That is some awesome fishing right there, congrats.


----------



## duck44 (Feb 7, 2006)

Caution, topwater action may result in an incurable addiction that is only subsided by the next blow up!!! Nothing gets your blood jumping than that explosion.

If you have not tried it comit to it and fish it all day I have caught fish in the morning mid day and while the sun is setting. I like it when everyone is leaving as the sun goes down and I know that I will be the only one there when it turns on!!!!


----------



## REDFISH STALKER (May 17, 2006)

Congrads on the mess of trout. Man, I can't wait til my day comes like that.


----------



## jamesgreeson (Jan 31, 2006)

Great pics mullet!So thats what a trout looks like,lol


----------



## JustAddWater2 (Oct 10, 2005)

You would have won troutmasters Saturday with those fish, and many fished that same spot. Goes to show the difference a day can make.

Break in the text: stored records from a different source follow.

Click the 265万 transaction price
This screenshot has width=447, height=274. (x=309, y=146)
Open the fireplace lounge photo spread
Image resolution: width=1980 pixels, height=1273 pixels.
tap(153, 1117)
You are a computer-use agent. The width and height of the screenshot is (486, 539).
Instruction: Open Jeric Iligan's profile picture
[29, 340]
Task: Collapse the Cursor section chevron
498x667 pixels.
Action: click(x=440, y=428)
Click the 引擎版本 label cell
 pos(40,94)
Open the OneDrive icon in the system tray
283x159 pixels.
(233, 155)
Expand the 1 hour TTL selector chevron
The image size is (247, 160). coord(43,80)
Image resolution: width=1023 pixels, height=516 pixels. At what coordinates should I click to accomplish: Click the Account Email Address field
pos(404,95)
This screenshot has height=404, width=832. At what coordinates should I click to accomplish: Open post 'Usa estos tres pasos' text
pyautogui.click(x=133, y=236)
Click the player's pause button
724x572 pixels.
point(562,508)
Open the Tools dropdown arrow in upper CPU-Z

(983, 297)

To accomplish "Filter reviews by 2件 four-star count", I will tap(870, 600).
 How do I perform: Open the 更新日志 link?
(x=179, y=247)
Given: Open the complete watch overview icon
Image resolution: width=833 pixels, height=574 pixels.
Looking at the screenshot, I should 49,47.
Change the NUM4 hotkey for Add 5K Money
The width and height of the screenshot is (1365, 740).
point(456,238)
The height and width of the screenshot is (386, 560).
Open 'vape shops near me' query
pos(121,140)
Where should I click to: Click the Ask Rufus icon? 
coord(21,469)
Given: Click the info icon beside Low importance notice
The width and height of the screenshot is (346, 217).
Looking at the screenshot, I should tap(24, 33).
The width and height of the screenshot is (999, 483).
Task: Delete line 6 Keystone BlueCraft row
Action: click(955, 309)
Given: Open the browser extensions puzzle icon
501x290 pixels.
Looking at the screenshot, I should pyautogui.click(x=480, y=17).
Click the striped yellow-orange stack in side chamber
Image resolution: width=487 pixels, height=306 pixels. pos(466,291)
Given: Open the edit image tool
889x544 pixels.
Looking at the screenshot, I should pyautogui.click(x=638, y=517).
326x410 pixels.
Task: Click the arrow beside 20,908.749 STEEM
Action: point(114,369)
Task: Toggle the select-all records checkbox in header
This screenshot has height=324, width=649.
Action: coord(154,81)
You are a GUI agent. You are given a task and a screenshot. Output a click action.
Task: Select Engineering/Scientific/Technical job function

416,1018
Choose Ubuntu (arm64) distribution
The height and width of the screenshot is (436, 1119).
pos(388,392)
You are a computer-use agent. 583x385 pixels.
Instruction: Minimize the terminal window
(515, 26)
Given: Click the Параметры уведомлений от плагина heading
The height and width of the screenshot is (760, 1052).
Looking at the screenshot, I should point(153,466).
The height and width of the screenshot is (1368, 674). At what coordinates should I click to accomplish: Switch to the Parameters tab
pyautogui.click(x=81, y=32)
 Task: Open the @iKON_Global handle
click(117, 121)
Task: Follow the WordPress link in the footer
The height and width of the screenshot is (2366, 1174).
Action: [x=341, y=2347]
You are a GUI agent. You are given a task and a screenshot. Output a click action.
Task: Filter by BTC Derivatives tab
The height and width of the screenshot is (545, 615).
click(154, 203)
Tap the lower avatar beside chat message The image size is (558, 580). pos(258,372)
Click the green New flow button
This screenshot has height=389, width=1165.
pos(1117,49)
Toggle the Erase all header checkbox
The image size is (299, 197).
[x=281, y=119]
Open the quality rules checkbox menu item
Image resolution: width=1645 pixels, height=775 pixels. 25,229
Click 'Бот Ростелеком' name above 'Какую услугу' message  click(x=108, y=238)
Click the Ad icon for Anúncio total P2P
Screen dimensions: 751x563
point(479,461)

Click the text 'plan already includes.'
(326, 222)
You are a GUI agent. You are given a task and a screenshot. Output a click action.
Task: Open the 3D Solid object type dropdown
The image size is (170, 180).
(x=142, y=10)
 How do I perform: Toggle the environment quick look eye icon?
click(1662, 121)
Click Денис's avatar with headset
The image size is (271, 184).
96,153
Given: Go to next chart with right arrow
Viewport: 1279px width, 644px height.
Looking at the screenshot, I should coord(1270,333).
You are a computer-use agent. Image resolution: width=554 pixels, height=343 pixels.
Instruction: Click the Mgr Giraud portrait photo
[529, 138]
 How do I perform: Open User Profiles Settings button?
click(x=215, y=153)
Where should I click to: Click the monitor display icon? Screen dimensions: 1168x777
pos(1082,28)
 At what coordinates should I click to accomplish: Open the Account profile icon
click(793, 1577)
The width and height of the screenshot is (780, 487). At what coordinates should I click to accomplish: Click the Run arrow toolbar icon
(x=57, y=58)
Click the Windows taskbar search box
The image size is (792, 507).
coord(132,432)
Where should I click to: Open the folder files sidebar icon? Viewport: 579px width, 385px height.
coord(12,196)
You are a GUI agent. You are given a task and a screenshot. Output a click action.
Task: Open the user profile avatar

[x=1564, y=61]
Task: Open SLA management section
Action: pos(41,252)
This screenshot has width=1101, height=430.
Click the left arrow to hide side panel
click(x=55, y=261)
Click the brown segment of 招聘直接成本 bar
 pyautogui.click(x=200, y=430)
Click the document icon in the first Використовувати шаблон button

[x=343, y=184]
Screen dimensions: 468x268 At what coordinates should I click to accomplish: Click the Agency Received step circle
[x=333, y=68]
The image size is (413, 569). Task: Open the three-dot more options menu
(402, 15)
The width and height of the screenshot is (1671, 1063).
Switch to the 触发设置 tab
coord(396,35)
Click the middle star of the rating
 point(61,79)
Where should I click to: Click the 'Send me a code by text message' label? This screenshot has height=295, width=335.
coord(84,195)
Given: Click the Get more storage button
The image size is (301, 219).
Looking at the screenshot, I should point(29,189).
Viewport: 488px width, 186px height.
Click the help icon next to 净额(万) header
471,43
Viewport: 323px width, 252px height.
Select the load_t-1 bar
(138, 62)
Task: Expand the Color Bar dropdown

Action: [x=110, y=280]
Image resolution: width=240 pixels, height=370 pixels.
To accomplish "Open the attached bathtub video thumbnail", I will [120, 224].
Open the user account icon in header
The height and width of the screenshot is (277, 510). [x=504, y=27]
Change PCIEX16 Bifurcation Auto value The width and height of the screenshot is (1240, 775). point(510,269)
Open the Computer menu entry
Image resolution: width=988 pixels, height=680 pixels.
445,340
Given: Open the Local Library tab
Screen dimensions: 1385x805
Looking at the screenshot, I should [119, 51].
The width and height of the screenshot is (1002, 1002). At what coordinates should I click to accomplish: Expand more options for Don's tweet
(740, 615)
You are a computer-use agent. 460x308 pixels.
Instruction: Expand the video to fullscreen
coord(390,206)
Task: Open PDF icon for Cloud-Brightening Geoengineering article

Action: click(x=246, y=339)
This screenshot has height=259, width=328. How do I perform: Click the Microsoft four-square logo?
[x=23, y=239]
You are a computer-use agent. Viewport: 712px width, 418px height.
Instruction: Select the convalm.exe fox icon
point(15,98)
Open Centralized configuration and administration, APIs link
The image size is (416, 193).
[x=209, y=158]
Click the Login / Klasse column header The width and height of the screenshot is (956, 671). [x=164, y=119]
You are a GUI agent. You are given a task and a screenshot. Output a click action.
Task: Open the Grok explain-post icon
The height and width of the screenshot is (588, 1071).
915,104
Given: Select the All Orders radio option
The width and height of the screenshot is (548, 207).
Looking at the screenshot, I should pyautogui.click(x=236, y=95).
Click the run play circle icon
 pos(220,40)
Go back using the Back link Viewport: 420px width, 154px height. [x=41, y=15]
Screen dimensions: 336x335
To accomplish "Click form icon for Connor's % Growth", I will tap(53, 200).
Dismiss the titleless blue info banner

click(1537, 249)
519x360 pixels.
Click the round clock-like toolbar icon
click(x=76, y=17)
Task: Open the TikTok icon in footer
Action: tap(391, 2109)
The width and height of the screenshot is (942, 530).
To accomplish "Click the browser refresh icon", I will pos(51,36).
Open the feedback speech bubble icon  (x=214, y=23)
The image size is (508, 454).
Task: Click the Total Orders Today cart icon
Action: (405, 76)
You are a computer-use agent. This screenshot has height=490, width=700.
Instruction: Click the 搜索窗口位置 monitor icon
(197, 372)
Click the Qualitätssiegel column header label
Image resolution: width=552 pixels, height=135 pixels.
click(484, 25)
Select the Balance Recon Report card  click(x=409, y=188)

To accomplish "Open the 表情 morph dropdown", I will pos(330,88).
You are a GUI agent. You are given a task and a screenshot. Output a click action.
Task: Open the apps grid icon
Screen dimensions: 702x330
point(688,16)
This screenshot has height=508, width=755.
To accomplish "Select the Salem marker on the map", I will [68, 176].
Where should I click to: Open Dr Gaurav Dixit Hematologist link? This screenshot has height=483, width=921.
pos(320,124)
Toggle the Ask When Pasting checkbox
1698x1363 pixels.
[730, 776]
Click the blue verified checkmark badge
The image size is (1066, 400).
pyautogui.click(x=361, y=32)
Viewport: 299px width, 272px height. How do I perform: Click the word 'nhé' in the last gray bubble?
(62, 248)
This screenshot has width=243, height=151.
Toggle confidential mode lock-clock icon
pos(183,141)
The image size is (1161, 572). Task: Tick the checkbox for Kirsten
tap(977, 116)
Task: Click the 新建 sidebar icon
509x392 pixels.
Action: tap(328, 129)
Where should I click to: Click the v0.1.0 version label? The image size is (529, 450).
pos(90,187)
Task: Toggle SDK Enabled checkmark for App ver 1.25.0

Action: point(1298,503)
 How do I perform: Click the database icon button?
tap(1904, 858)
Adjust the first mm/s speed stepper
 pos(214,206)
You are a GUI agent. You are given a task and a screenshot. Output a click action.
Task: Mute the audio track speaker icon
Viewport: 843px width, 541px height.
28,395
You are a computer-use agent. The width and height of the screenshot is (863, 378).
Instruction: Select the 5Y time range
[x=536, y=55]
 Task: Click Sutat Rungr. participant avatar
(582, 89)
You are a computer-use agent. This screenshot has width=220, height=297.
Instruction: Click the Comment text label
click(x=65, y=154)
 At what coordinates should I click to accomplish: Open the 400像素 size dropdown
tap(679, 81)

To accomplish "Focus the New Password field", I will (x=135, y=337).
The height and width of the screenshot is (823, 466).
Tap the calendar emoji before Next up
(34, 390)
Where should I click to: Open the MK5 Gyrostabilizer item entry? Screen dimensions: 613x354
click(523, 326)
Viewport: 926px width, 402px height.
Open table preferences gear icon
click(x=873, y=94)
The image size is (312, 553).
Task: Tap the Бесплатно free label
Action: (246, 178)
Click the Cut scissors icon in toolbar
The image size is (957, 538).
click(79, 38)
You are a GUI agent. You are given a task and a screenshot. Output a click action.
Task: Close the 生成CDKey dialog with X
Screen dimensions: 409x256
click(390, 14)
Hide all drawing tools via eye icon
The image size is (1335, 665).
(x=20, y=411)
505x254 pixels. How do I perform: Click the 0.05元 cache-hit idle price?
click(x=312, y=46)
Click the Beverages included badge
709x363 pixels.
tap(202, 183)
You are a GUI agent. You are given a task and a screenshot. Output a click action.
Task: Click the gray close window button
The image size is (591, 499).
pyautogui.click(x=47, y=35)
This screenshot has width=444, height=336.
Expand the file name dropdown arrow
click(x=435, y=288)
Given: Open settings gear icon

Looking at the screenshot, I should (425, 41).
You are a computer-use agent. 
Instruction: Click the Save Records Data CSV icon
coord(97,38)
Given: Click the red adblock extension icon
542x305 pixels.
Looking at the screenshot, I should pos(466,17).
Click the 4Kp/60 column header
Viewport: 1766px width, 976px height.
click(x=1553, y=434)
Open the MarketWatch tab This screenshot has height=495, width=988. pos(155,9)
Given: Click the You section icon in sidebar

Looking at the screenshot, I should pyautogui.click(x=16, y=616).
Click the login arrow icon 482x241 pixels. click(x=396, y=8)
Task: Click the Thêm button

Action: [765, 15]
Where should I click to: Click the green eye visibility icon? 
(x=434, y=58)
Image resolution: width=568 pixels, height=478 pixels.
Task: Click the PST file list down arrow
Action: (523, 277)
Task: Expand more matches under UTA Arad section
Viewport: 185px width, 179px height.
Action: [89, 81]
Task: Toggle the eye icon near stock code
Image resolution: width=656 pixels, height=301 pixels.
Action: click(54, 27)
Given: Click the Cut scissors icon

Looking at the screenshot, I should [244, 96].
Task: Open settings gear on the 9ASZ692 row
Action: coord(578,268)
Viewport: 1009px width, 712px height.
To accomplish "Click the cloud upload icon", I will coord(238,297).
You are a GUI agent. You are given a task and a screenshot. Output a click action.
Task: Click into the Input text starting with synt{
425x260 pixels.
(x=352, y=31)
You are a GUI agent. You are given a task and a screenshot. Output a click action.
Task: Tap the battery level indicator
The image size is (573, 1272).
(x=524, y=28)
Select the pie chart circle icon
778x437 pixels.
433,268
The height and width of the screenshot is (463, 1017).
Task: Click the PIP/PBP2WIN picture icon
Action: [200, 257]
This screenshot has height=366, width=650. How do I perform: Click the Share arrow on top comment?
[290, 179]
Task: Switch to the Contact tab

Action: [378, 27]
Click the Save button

I'm glad you posted feet again or it wouldn't be your trademark. Nice Report Mullet


----------



## Hop (May 21, 2004)

Silverspoon said:


> Nice job Mullet!


Good Gosh men!!
Did you not see the part about me out fishing mullet on that trip!!!
The big ugly mug holding up them fish is mine! Gimme some props!
It's not very often that I out fish the man! Shhheeesh!

--Hop


----------



## gater (May 25, 2004)

*Nice job Mullet*

Good job there Mullet of putting Hop on those fish, we all know he never would have caught'em if you weren't there......There you go Hop, hows that! LOL Gater


----------



## Hop (May 21, 2004)

gater said:


> Good job there Mullet of putting Hop on those fish, we all know he never would have caught'em if you weren't there......There you go Hop, hows that! LOL Gater


Darnit we were on my boat and we were fishing a spot I showed Mullet about 2yrs ago!! :help: 
 
--Hop


----------



## Aggieangler (May 28, 2004)

Awesome!  Those look some pigs! I am real happy to hear that the top bite is finally heatin up.


----------



## cfred (Jun 13, 2004)

Hop said:


> Darnit we were on my boat and we were fishing a spot I showed Mullet about 2yrs ago!! :help:
> 
> --Hop


Yeah, but I showed you that spot about 4 years ago, and you don't hear me whining! LOL 

Great job guys, it's killing me that all of that was on tops, I can't wait to get out but my days off seem to be perfectly timed to be the day after these stinking fronts.


----------



## Hop (May 21, 2004)

cfred said:


> Yeah, but I showed you that spot about 4 years ago, and you don't hear me whining! LOL


Aight!! You showed it to me Back in April of '03! LOL
Man how time flies! 
If I aint gotta job next week we need to go wet a line.
--Hop


----------



## tail-chaser (May 5, 2007)

Mullet, you are still more than welcome to take me fishing, anytime just let me know. 



HEHEHEHE


----------



## Mullet (May 21, 2004)

*Capt Chris Martin*

I have to send salutations to Capt Chris Martin. 
It was reading his posts about the top water bite turning on last week that gave me the idea to swith to tops last Sunday.

Thanks Chris


----------